▶ [Data]
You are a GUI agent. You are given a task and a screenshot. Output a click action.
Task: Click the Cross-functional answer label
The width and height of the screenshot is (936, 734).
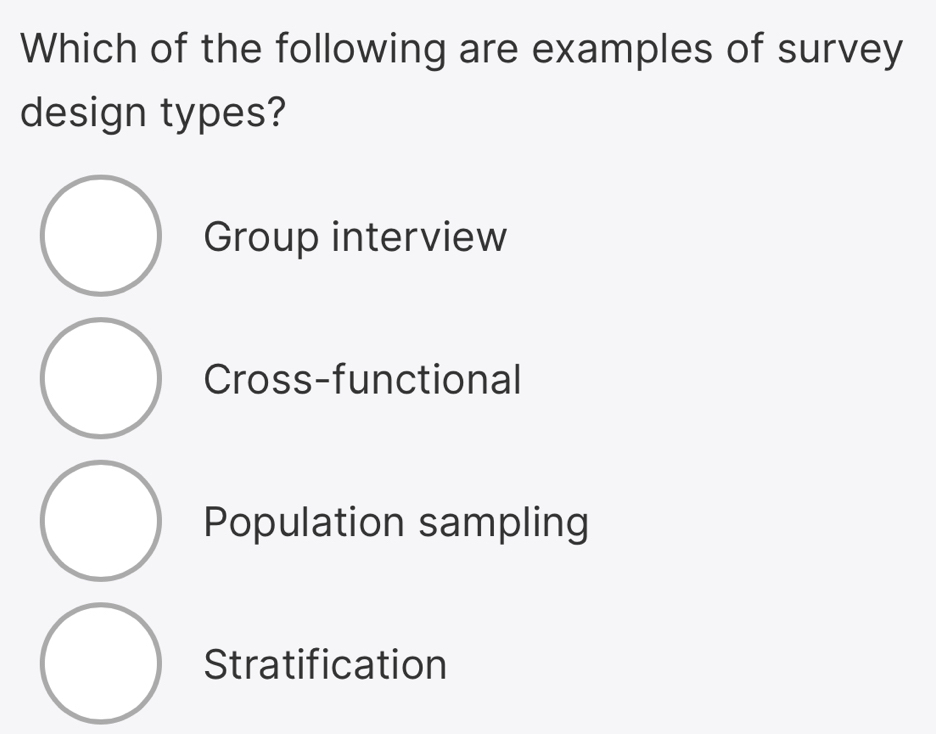coord(361,380)
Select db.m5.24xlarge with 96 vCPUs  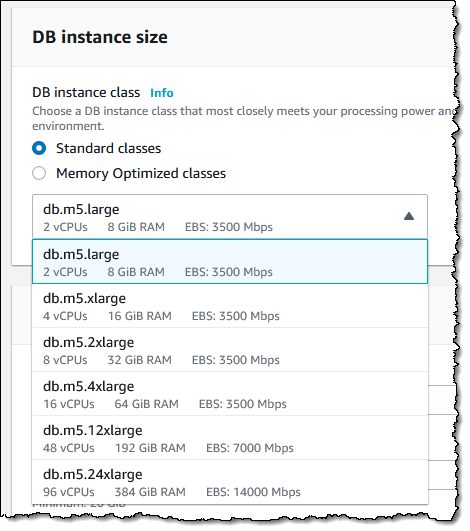pos(230,482)
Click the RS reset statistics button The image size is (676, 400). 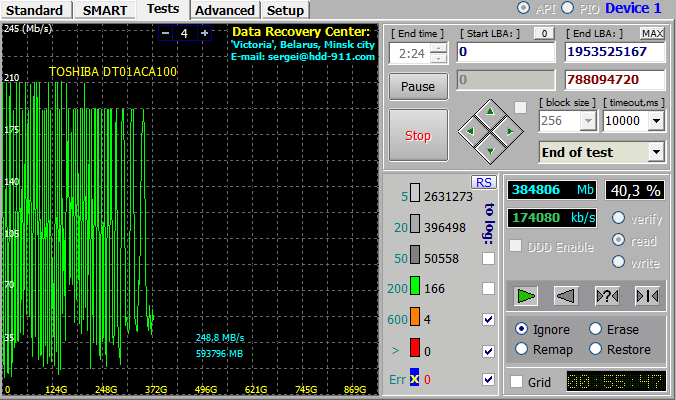click(x=484, y=182)
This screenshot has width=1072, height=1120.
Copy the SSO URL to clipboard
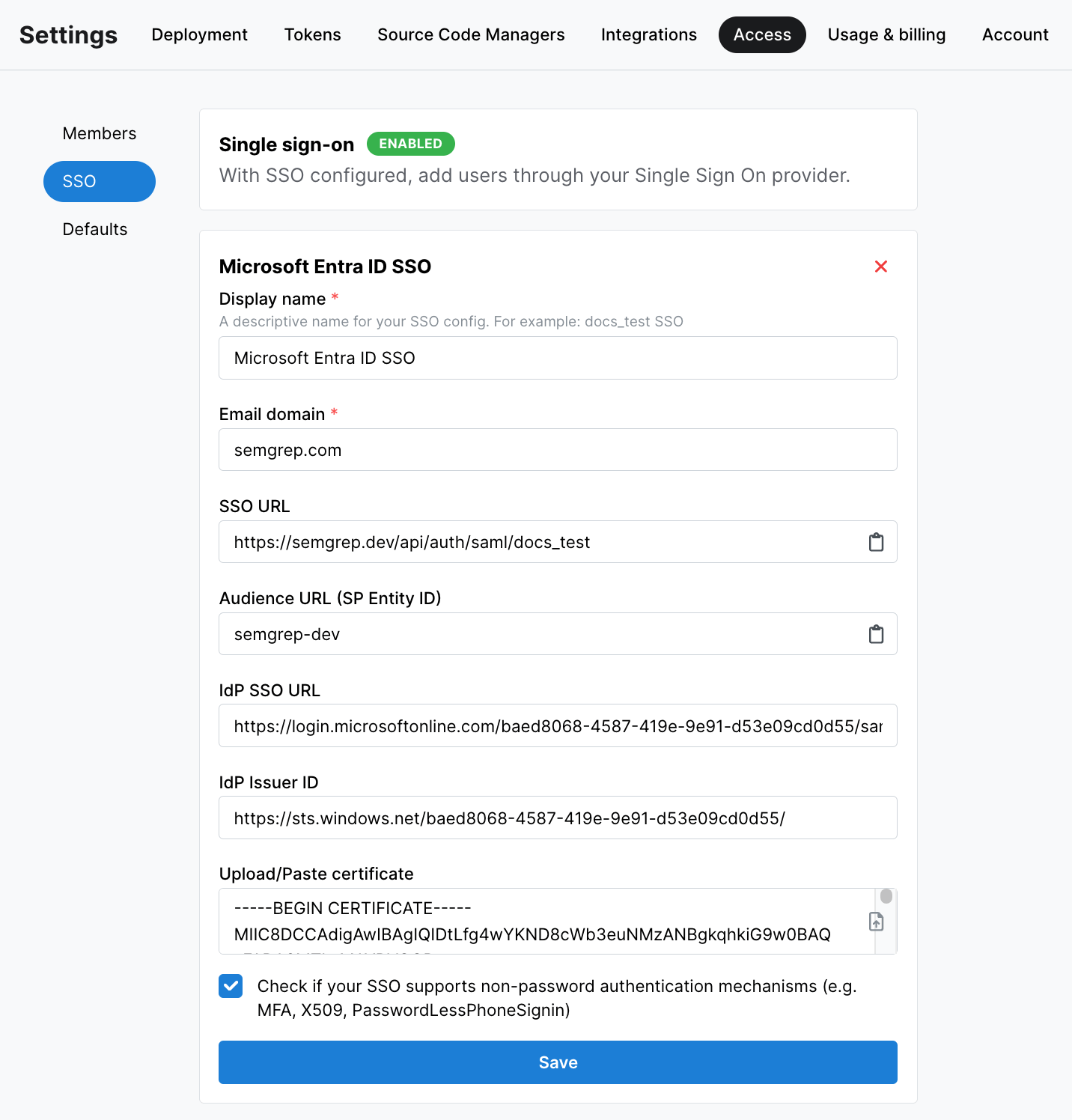[877, 541]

▶ [What you have to do] Arrange everything from the line containing "This screenshot has width=1072, height=1120." down to the end of the records as a Markdown table with the columns No. and Text, one line per row and blank lines skipped. Omit the pictures.

▶ [Exercise answer]
| No. | Text |
|---|---|
| 1 | This screenshot has width=1072, height=1120. |
| 2 | Copy the SSO URL to clipboard |
| 3 | [877, 541] |